By Amy Sapola, Pharm.D., Contributor, The MAHA Report
Turn over almost any package of ultra-processed food, and you will find a long list of ingredients that are difficult to pronounce and definitely not something our great-grandparents would recognize. Yet the assumption remains: if it is in the food supply, it must have been reviewed by the U.S. Food and Drug Administration (FDA) for safety…right?
In many cases, this is simply not true.
For decades, thousands of chemical substances have entered the American food supply through a regulatory loophole known as “generally recognized as safe,” or GRAS. They entered without formal review or mandatory disclosure to the FDA – and, in some cases, without any publicly available safety data.

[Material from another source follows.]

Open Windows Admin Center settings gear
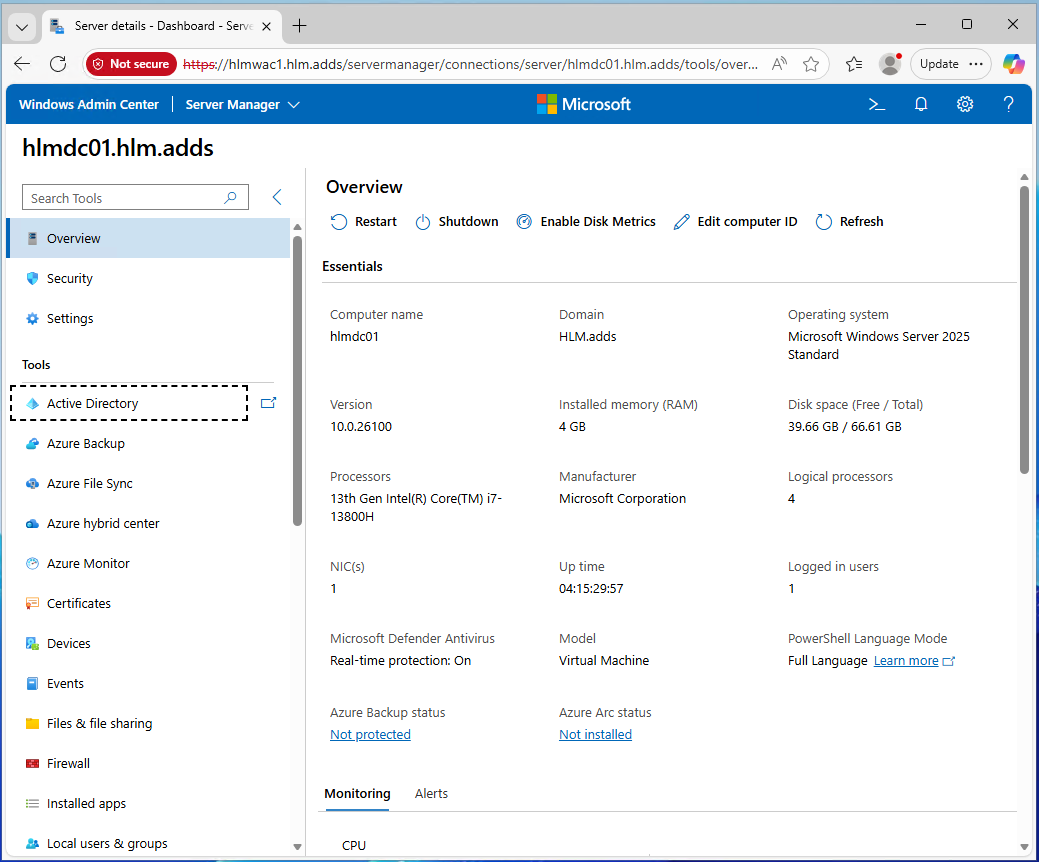Screen dimensions: 1039x862 tap(964, 104)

Even more striking is what is unknown. Because companies are not required to notify the government of self-affirmed GRAS determinations, there is no complete accounting of how many such substances are currently in the U.S. food supply.

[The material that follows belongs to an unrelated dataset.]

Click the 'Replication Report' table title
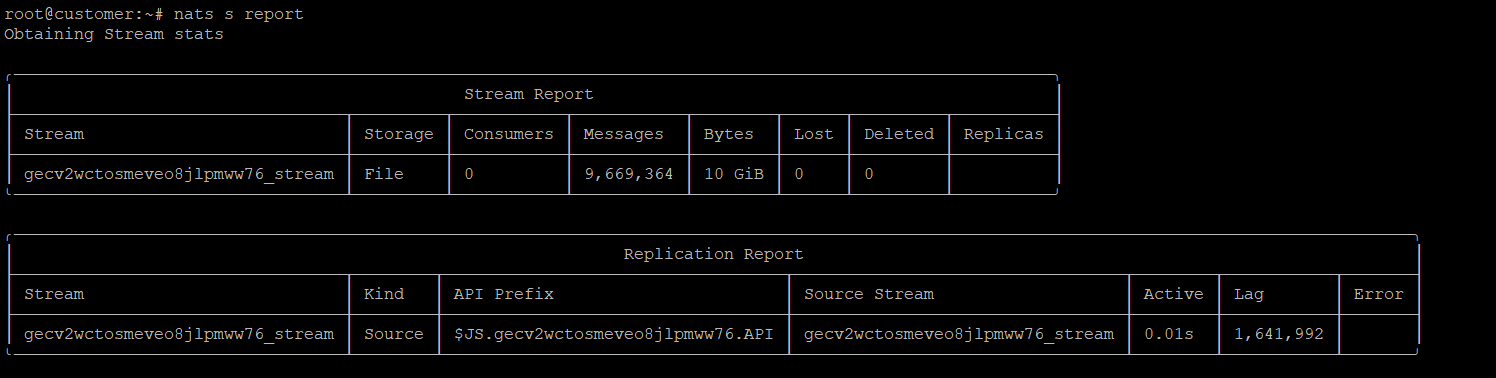 (714, 254)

“The GRAS loophole has allowed food companies to decide for themselves whether a chemical is safe, without notifying the FDA,” said HHS Secretary Robert F. Kennedy Jr. “That is a clear conflict of interest, and it undermines public trust.”
Kennedy added, “We are going to fix the GRAS system so that chemicals cannot be added to food without oversight. The American people deserve to know what is in their food and that it has been independently evaluated for safety.”
Watching GRAS Grow
The modern GRAS framework began with the Food Additives Amendment of 1958, when Congress created a premarket approval system for new food additives while deliberately exempting substances already widely recognized as safe. At the time, this category was relatively small and logical, covering ingredients like salt, vinegar, spices, and oils with long histories of human use in cooking.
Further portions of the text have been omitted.